» ABOUT THIS EXERCISE
Rewrite the data below with every occurrence of "screenshot" replaced by "screen capture", changing nothing else. Omit the pictures from your answer.

» MATERIAL FOR THIS EXERCISE

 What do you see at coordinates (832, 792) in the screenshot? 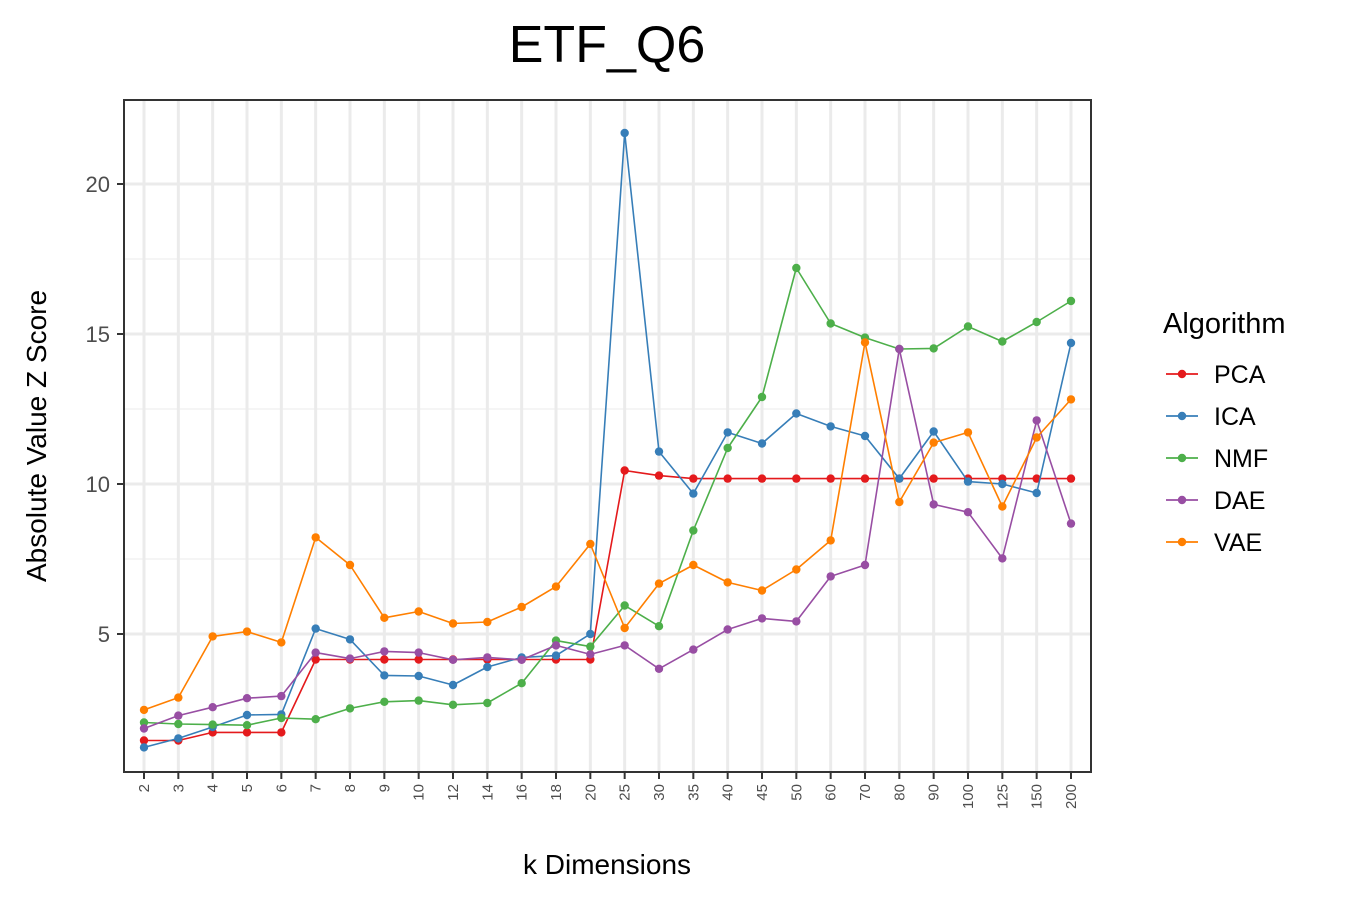
I see `x-tick-label: 60` at bounding box center [832, 792].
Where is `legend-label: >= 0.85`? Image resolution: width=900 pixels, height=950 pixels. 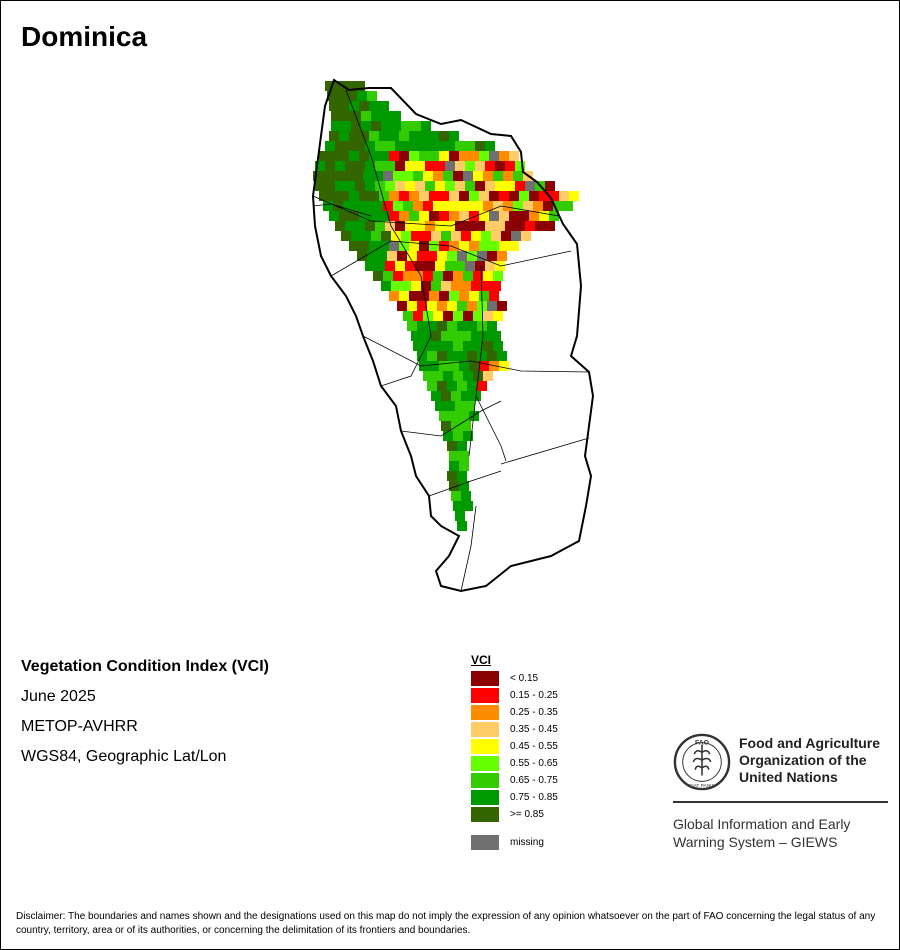
legend-label: >= 0.85 is located at coordinates (527, 814).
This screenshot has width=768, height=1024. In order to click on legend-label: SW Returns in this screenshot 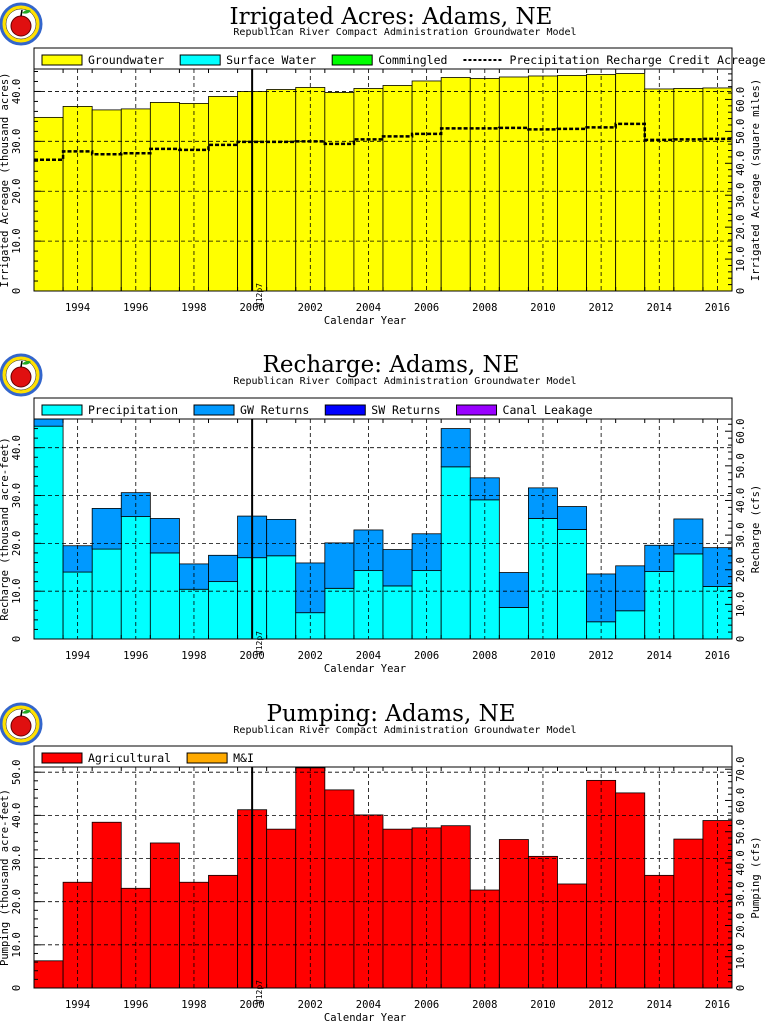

» RESULT FOR THIS TASK
 What do you see at coordinates (832, 792) in the screen capture? 
I see `x-tick-label: 60` at bounding box center [832, 792].
Where is `legend-label: >= 0.85`? Image resolution: width=900 pixels, height=950 pixels. 
legend-label: >= 0.85 is located at coordinates (527, 814).
This screen capture has width=768, height=1024. In order to click on legend-label: SW Returns in this screen capture 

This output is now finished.